中国の不動産危機が深刻な状況にある。ジャーナリストの高口康太さんは「危機の原因は、習近平政権が打ち出した『新型都市化政策』にあるため、危機に対応することは自己否定になる。このため適切な対応を取れないリスクが高まっている」という――。
2024年3月11日、北京の人民大会堂で第14期全国人民代表大会(全人代)閉会式が終わり、拍手を送る習近平国家主席。
写真=AFP/時事通信フォト
2024年3月11日、北京の人民大会堂で第14期全国人民代表大会(全人代)閉会式が終わり、拍手を送る習近平国家主席。

不動産危機に対応できていない習近平政権

中国の不動産大手・恒大集団(エバーグランデ)の粉飾決算が明らかになった。2019年に2139億元(約4兆4900億円)、2020年に3501億元(約7兆3500億円)の売り上げた買いを水増ししていたという。合計で11兆7400億円、世界史上最大の粉飾決算となった。

恒大集団の債務危機が浮上したのは2021年末のこと。2年余りが過ぎたが、立ち直る気配はない。債務総額は2兆3882億元(約50兆円、2023年6月末時点)。2021年末から1900億元(約4000億円)ほど減っているのだが、“焼け石に水”であることは否めない。

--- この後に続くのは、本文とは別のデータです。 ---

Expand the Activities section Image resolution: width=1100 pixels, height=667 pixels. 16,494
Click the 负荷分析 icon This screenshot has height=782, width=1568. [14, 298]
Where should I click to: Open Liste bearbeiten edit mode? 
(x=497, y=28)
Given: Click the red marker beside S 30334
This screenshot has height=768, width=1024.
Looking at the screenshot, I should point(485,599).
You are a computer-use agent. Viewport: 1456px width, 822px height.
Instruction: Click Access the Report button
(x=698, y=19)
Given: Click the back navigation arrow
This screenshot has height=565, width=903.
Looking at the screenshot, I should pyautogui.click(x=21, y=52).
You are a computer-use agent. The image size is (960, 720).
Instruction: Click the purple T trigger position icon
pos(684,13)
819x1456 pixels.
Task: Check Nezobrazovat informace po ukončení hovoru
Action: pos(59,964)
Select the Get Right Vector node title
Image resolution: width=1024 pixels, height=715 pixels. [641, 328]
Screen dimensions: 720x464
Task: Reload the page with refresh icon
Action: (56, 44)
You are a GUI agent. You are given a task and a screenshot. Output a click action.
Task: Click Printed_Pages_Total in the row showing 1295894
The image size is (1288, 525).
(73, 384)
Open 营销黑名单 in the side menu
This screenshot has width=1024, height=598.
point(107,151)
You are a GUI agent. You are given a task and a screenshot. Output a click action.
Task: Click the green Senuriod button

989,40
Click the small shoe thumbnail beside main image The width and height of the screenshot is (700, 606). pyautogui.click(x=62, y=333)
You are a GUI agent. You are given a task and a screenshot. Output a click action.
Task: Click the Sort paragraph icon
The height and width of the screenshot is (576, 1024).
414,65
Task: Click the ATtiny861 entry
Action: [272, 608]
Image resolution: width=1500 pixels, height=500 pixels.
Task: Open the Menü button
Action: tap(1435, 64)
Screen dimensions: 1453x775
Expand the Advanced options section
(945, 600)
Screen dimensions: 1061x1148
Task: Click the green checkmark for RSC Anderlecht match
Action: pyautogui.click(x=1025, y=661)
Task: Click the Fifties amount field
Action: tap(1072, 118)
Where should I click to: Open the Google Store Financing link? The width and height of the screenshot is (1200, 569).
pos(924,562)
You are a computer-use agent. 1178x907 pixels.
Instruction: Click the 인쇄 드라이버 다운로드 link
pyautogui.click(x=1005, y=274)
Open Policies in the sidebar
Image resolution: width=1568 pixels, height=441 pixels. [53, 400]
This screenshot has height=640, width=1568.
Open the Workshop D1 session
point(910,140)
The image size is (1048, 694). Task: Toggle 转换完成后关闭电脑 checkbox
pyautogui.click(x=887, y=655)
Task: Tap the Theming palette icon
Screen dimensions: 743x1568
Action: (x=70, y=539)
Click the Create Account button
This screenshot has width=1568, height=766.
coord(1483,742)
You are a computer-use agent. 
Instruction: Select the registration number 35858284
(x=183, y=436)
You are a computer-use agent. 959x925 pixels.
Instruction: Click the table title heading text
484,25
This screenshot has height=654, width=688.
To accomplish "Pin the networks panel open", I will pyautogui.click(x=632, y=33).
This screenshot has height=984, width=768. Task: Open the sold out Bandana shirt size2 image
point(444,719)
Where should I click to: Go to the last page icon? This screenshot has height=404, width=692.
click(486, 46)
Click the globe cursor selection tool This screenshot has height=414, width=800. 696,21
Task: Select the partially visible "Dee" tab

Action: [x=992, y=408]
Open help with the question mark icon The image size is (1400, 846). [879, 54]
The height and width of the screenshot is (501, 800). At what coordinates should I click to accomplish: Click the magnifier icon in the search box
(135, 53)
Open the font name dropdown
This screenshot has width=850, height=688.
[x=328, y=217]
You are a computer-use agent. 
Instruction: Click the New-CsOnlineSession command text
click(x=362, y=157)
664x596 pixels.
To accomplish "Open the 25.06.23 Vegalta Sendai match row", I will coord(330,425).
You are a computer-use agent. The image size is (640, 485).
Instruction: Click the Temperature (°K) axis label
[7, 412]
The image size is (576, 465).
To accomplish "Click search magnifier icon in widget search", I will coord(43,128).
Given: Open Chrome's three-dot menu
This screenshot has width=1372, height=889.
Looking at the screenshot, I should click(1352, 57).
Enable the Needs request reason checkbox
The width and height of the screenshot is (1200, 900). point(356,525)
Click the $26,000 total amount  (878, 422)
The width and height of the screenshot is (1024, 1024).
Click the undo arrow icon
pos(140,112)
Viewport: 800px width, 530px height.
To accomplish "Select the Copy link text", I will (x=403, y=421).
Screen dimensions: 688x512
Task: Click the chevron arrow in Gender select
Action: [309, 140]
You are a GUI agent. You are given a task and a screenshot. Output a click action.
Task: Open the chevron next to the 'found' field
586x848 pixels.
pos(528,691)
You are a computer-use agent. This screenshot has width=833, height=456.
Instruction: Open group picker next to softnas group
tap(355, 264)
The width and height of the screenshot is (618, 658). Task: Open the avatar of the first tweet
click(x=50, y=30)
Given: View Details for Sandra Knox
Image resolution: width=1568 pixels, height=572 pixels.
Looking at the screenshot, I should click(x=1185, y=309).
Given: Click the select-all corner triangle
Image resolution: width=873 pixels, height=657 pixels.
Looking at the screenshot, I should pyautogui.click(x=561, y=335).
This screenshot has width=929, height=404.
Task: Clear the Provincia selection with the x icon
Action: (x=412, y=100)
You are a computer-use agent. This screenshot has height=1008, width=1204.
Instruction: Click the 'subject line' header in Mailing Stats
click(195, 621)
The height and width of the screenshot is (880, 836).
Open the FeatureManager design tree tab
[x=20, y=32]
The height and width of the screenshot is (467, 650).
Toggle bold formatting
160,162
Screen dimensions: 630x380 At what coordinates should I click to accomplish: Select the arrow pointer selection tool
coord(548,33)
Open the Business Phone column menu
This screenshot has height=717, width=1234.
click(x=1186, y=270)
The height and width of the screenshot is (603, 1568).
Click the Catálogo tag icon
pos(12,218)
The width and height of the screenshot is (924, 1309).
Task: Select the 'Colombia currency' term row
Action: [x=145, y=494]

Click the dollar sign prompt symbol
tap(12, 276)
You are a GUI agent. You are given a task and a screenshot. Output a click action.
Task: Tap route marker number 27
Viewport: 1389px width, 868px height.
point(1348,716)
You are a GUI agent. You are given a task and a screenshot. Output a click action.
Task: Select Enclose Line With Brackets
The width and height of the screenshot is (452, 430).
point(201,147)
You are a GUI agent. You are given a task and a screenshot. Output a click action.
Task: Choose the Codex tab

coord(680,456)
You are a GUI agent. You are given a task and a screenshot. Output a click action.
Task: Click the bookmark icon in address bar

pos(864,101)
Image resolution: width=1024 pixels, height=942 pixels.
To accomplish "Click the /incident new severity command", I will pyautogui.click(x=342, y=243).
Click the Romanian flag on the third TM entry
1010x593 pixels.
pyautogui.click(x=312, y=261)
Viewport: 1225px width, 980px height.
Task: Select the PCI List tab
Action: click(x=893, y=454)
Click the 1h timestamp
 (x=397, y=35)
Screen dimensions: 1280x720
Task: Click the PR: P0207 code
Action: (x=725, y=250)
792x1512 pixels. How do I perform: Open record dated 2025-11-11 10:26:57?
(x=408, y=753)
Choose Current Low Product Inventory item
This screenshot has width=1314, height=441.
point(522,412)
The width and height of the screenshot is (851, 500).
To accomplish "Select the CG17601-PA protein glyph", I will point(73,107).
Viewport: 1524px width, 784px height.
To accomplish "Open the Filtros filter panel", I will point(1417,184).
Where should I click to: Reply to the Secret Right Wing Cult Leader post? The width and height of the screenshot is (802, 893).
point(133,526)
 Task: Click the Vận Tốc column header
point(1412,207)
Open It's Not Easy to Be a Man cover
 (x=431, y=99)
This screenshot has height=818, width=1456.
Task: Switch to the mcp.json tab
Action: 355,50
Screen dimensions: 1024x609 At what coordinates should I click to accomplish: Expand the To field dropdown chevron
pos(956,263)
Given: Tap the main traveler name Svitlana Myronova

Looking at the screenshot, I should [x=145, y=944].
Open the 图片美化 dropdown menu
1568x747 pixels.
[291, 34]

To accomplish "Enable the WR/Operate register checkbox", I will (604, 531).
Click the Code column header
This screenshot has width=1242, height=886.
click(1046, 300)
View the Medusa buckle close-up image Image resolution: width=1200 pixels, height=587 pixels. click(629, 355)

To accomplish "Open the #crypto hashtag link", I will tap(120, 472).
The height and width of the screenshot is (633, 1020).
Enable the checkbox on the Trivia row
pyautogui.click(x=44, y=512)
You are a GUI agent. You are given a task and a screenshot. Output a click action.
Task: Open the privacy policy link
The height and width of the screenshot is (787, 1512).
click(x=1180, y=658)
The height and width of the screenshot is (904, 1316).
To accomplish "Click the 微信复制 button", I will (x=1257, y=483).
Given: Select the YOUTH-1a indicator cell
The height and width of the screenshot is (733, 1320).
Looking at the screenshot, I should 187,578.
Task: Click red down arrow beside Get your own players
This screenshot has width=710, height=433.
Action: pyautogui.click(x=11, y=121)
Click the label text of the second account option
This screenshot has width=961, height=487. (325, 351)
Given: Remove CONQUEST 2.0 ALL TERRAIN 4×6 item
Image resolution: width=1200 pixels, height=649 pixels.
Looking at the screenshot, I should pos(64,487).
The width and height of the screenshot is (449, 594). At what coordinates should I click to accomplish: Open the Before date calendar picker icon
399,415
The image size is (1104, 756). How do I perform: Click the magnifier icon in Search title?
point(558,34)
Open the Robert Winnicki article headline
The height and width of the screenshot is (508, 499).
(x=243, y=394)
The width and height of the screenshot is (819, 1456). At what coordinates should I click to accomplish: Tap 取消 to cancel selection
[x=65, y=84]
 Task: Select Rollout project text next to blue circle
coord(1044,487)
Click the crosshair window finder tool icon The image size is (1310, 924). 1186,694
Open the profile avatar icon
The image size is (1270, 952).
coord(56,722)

ちなみに負債のうち1兆566億元(約22兆円)が下請け事業者などの未払い金、6039億元(約12兆7000億円)が前受け金(お金を払ってもらったので建設しなければいけない義務)である。この2項目だけで債務の約8割に該当する。これを放置しておけば、給与未払いや住宅ローンを組んだのに家が完成しないという人民が大量に出現し、暴れかねない。なのでまずはこの2つの債務だけでもどうにかしたいというのが中国政府の考えだ。優先順位が後回しとなった投資家や銀行への返済は望み薄と言わざるをえない。

ところが、先日、倪虹・住宅都市農村建設相が全人代(全国人民代表大会、日本の国会に相当)で「大衆の利益を損なう行為は法に基づいて調査・処分し、しかるべき対価を払わせなければならない」と発言した。“悪い不動産企業を叩く”という見栄えの良いポジション取りで、裏を返せば泥をかぶってでも危機に取り組もうという姿勢はない。習近平総書記も不動産危機について指導力を示している気配は見えない。

それにしても、客からはお金をもらうだけもらって不動産は引き渡さず、実際に工事を行っている下請け事業者には金を支払わない……。悪魔のような商売だが、なぜこんなことが成り立っていたのか。実はこの仕組みは2010年代に中国不動産企業を発展させた“イノベーション”として知られている。